Ana Sayfa
Kavram Arama : THS Google   |   Forum İçi Arama  

Üye İsmi
Şifre

Meslektaşların Soruları Hukukçu meslektaşların hukuki nitelikte sorularını birbirlerine yöneltecekleri mesleki yardımlaşma forumu. SADECE hukuk fakültesi mezunları ile hukuk profesyonellerinin (bilirkişi, icra müdürü vb.) yazışmasına açıktır. [Yeni Soru Sorun]

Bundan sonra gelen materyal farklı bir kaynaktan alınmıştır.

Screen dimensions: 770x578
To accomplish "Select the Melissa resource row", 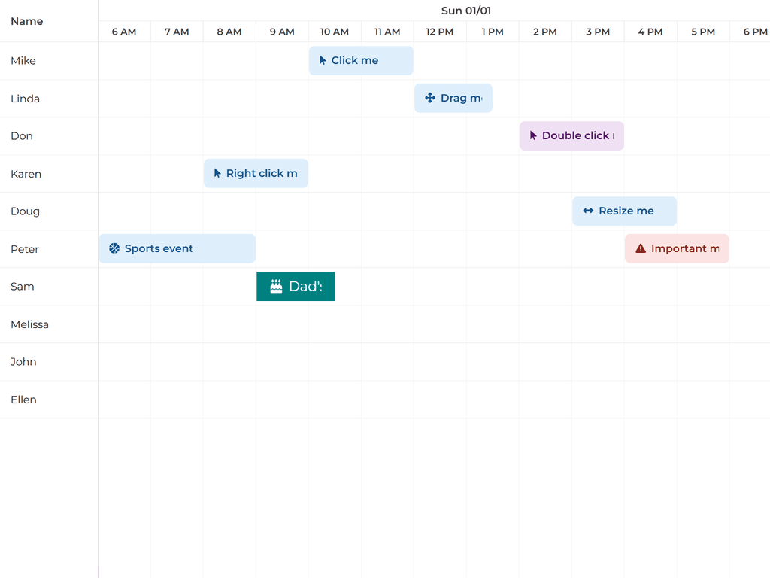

Kime Teslim Edildiği Belli Olmayan Eşya

Yanıt
Old 06-05-2021, 16:27   #1
Av. Fatih ÖZKAN

 
Önemli Kime Teslim Edildiği Belli Olmayan Eşya

Hepimize sağlıklı, mutlu ve huzurlu günler dilerim.
Müvekkil 2013 yılında tekstil firması sahibi olarak Denizli'den İstanbul'a nakliyat firması aracılığı ile 6.000 TL bedelli ürün gönderimi yapmıştır. Gönderdiği ürün bedelini alamamış ve gönderilen firma malın tesliminin yapılmadığını söylemiştir. Teslim/Tesellüm fişinde ise sadece alanın imzası bulunmaktadır. 2013 yılından 2021 yılına kadar gönderilen firmaya karşı icra, dava yollarına gidilmiş ve müvekkil alacağını elde edememiştir. Şimdi taşıyıcıya karşı dava açmaya hazırlanıyoruz, dosya arabulucudadır. Taşıyıcı firmanın avukatı tarafımızla iletişime geçmiş, olay tarihinden bu yana 8 yıl geçtiğini ve TTK 855 gereği zamanaşımı nedeni ile davamızın reddedileceği görüşünü bildirmiştir. Bizim görüşümüz ise BK da sayılan zamanaşımının kesilmesi veya durmasına ilişkin hükümlerin uygulanabileceği yönündedir. Bu hususta mevzuat, içtihat ve değerli fikirlerinizi aktarmanızdan memnuniyet duyacağım. Saygılarımla...
Old 11-05-2021, 18:23   #2
Themis99

 
Varsayılan

Sayın Meslektaşım çalışmalarınızda başarılar,
Borçlar Kanunun 153 maddesi ''MADDE 153 - Aşağıdaki durumlarda zamanaşımı işlemeye başlamaz, başlamışsa durur:
*
1. Velayet süresince, çocukların ana ve babalarından olan alacakları için.
*
2. Vesayet süresince, vesayet altında bulunanların vasiden veya vesayet işlemleri sebebiyle Devletten olan alacakları için.
*
3. Evlilik devam ettiği sürece, eşlerin diğerinden olan alacakları için.
*
4. Hizmet ilişkisi süresince, ev hizmetlilerinin onları çalıştıranlardan olan alacakları için.
*
5. Borçlu, alacak üzerinde intifa hakkına sahip olduğu sürece.
*
6. Alacağı, Türk mahkemelerinde ileri sürme imkanının bulunmadığı sürece.
*
7. Alacaklı ve borçlu sıfatının aynı kişide birleşmesinde, birleşmenin ileride geçmişe etkili olarak ortadan kalkması durumunda, bu durumun ortaya çıkmasına kadar geçecek sürece.
*
Zamanaşımını durduran sebeplerin ortadan kalktığı günün bitiminde zamanaşımı işlemeye başlar veya durmadan önce başlamış olan işlemesini sürdürür.''

Borçlar kanunu madde 154 de kesilme nedenlerini düzenlemektedir ve '' - Aşağıdaki durumlarda zamanaşımı kesilir:
*
1. Borçlu borcu ikrar etmişse, özellikle faiz ödemiş veya kısmen ifada bulunmuşsa ya da rehin vermiş veya kefil göstermişse.
*
2. Alacaklı, dava veya def'i yoluyla mahkemeye veya hakeme başvurmuşsa, icra takibinde bulunmuşsa ya da iflas masasına başvurmuşsa.'' demektedir.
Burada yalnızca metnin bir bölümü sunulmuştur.